Страница 3 из 131
Наследный принц Людовик завопил, тени исчезли, и довольная повитуха опустилась на стул под радостные крики находившихся в комнате женщин.
— Ну и головища у него, — сказала она не без гордости. — Вытащить такую, не повредив младенца и не убив матери — это истинное искусство. А теперь живо принесите сюда для королевы жаровню с углями, и самую большую.
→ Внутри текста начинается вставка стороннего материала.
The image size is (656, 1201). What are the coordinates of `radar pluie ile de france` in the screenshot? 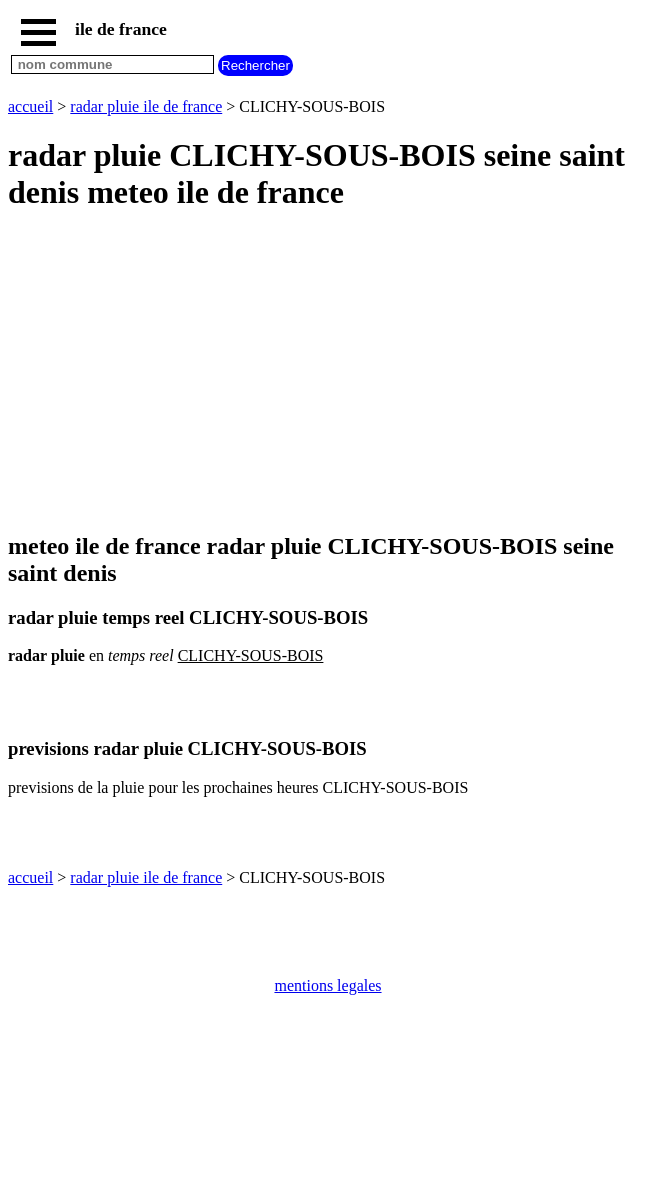 It's located at (146, 106).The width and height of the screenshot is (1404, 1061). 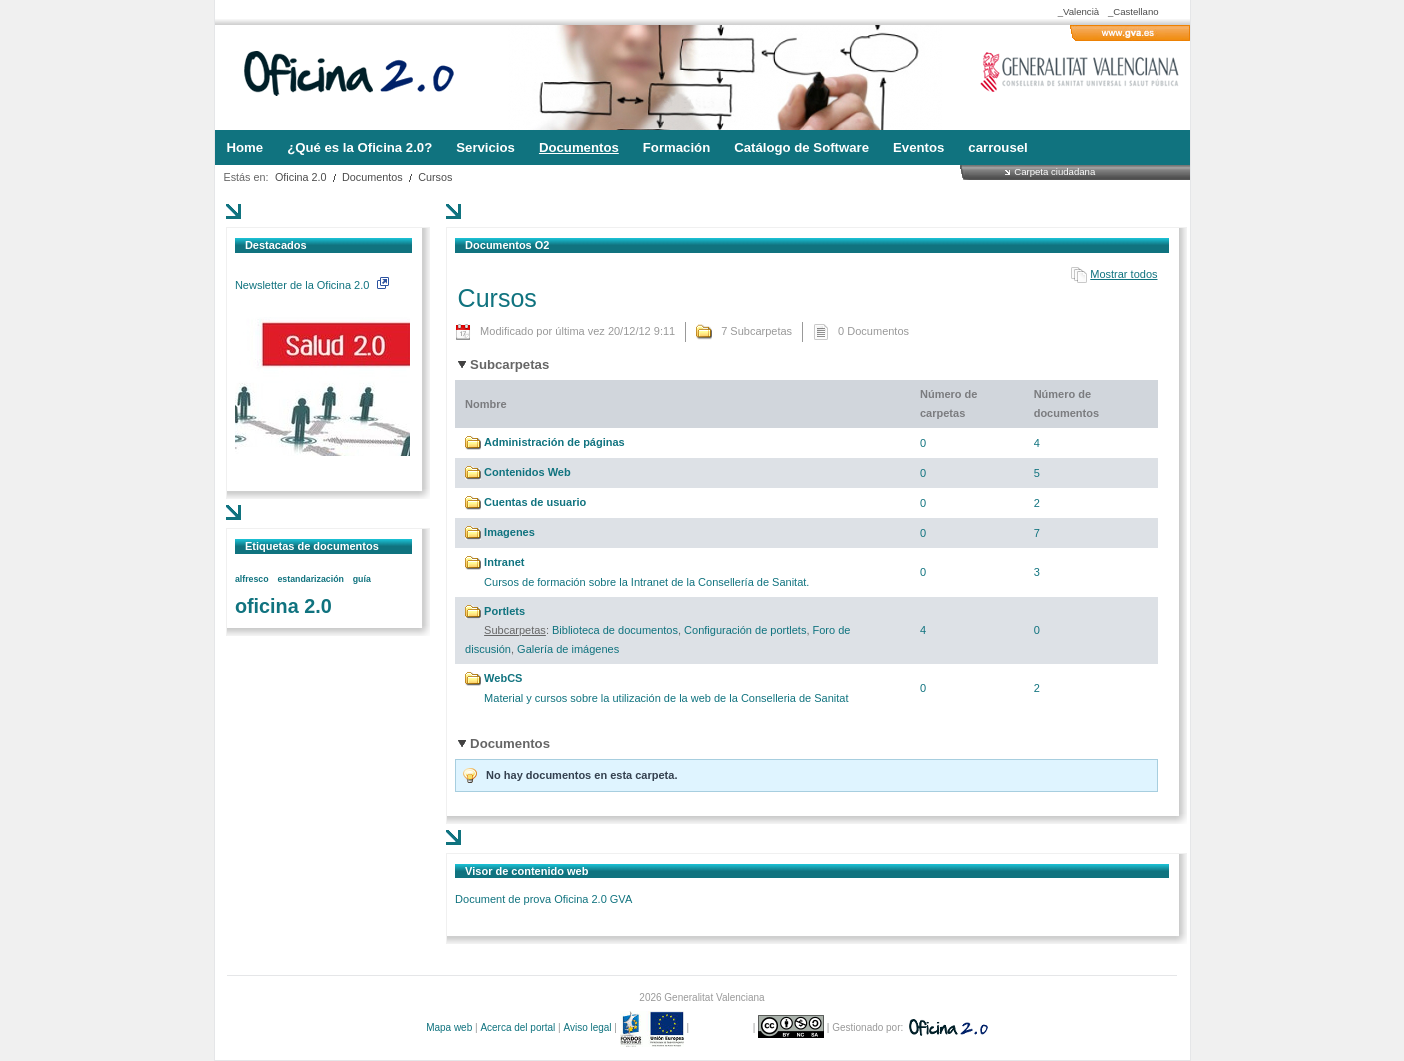 What do you see at coordinates (301, 177) in the screenshot?
I see `Oficina 2.0` at bounding box center [301, 177].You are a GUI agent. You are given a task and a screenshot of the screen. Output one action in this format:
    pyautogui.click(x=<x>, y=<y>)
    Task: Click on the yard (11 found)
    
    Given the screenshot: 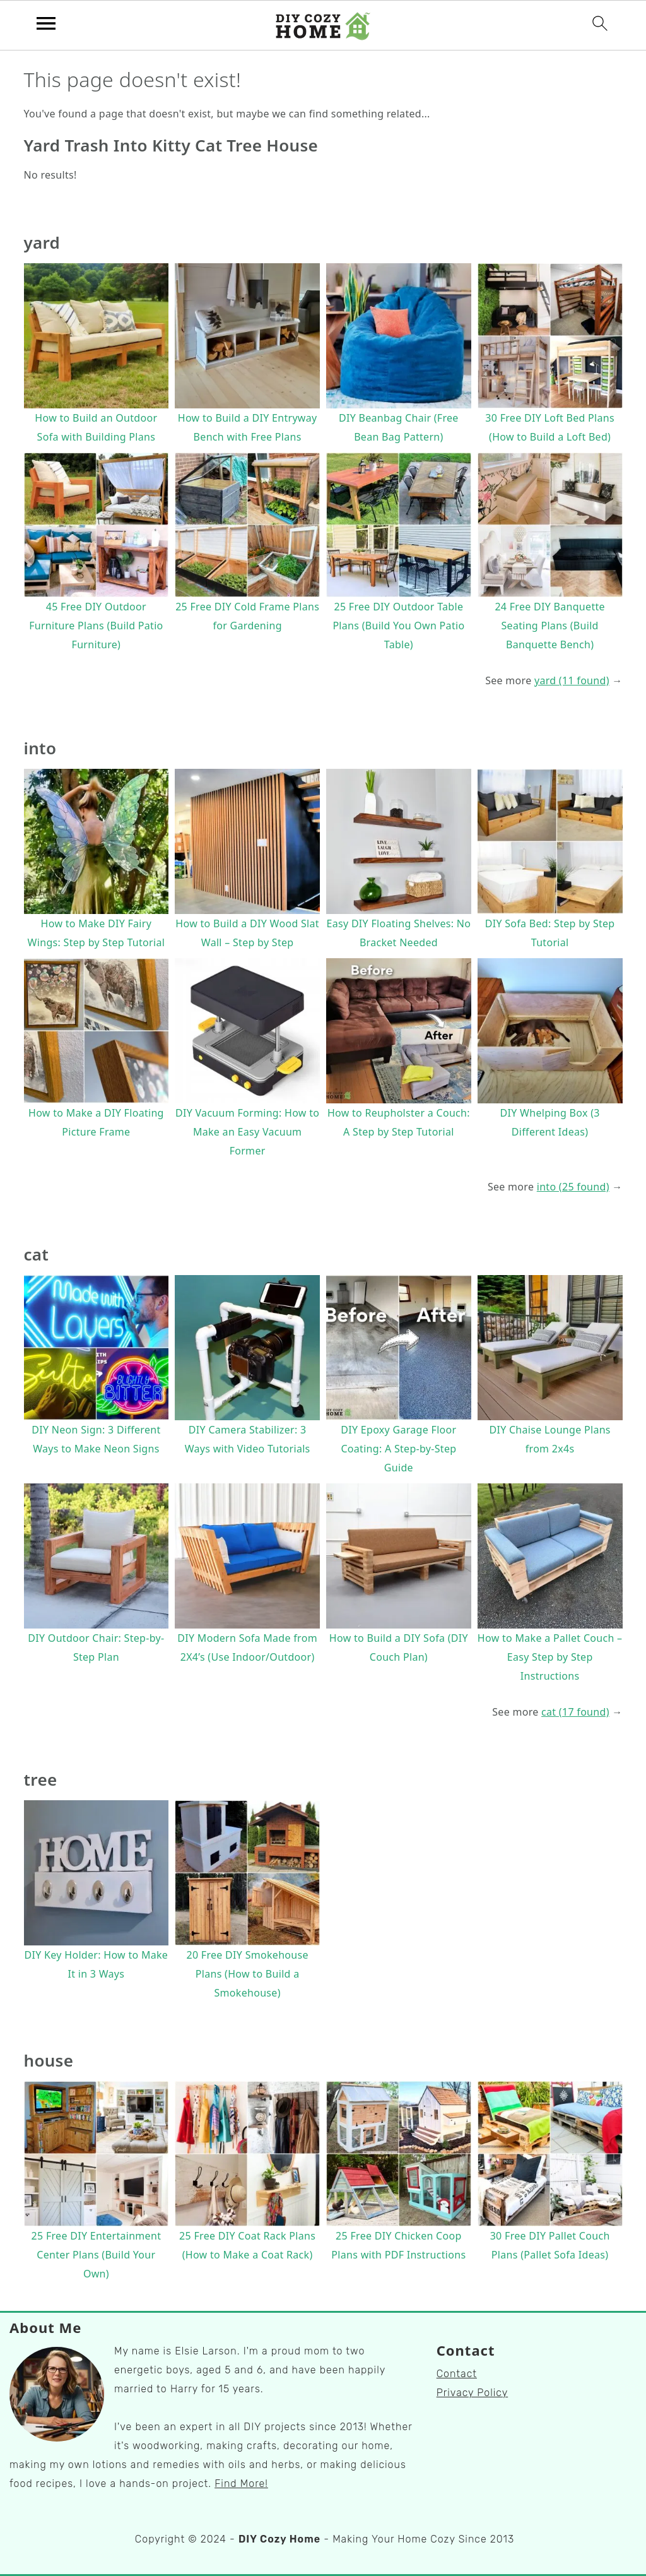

Прибежал паж, держа в руках раскалённую жаровню, но, прежде чем ему позволили войти в спальню, Бернар д’Арманьяк, один из советников короля, остановил его у дверей и, заставив открыть крышку, начал ворошить угли своим кинжалом. Видя, что герцог-архиепископ, пришедший сюда, чтобы совершить печальный обряд, с удивлением смотрит на него, Арманьяк объяснил:
— Ваше преосвященство, я знаю, что иногда такие жаровни могут быть использованы самым неожиданным образом.
— Но ведь королева только что родила! — воскликнул паж. — Это мальчик, наследник!
— Слава Господу, — прошептал герцог-архиепископ. Он был счастлив, что предстоят крестины, а не похороны. — Благодарю тебя, Всевышний, от имени Франции.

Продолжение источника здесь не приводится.